We are aware that, subsequent to Supreme Court's order, the Comptroller issued a determination by letter dated December 8, 1998 in plaintiff's (i.e., the infant's) favor, for which the estate thereafter requested a hearing and redetermination pursuant to Retirement and Social Security Law § 74(d).  However, we are not presented herein with a CPLR article 78 challenge to, or an appeal from, that administrative determination which apparently is not final under Retirement and Social Security Law § 74(d), in any event.   Moreover, that subsequent administrative determination-which was contemplated by Supreme Court-in no respect affects our conclusion that Supreme Court correctly refrained, in this action, from initially determining the issue of entitlement to death benefits as between the infant and the estate.   Any challenge to the final administrative determination must, as noted, be by way of a CPLR article 78 special proceeding (see, Retirement and Social Security Law § 74 [d] ).  Accordingly, the order is affirmed.

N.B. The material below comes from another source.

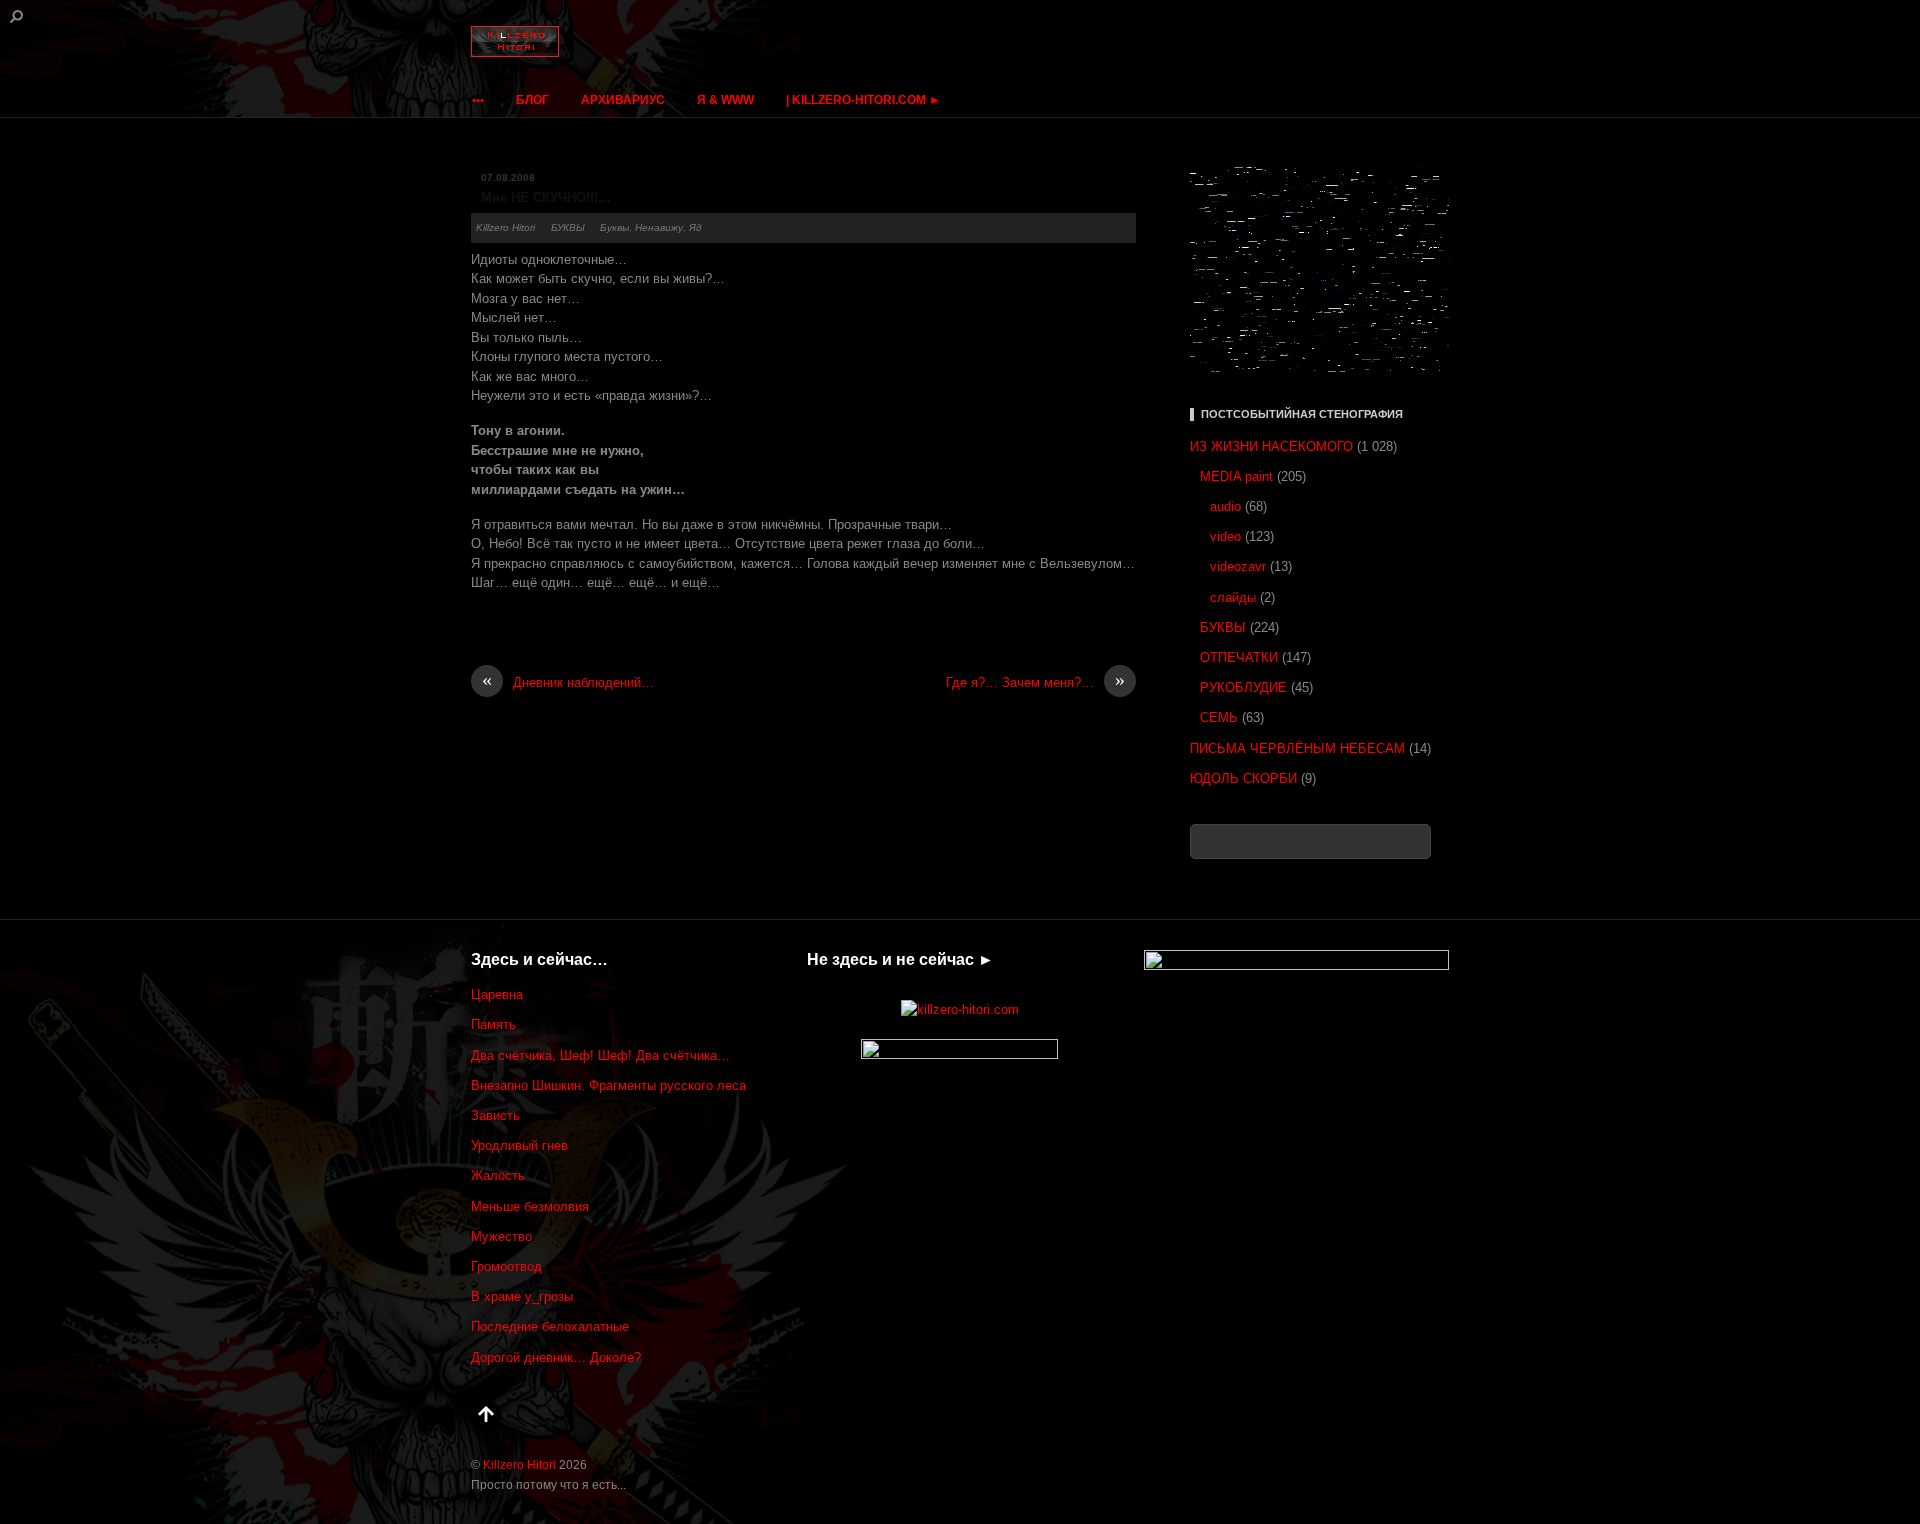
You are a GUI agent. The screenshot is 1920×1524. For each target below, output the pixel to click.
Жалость (498, 1175)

ORDERED that the order is affirmed, with one bill of costs.

FOOTNOTES

1.   Shoudy is also the mother of decedent's other child, Daniel C. Shoudy, who is not a party to this action.

2.   The Retirement System letter dated July 23, 1997 was sent to counsel for the estate, Daniel Centi, and copied to Shoudy.   It is not clear from this record whether this letter or another document not contained in this record constituted the Comptroller's determination of Shoudy's application (see, Retirement and Social Security Law § 74[b], [c] ).  It does not appear that this letter was sent to plaintiff or the infant.   In any event, the hearing and redetermination (see, Retirement and Social Security Law § 74[d] ) of that decision apparently never occurred.

3.   It does not appear that the estate or the infant ever formally applied for the death benefits as contemplated by Retirement and Social Security Law § 74(a) so as to be entitled to a hearing and redetermination under § 74(d).   However, plaintiff submitted uncontroverted evidence that her request for an application on behalf of the infant was refused by the Retirement System.

SPAIN, J.

CREW III, J.P., YESAWICH JR., CARPINELLO and GRAFFEO, JJ., concur.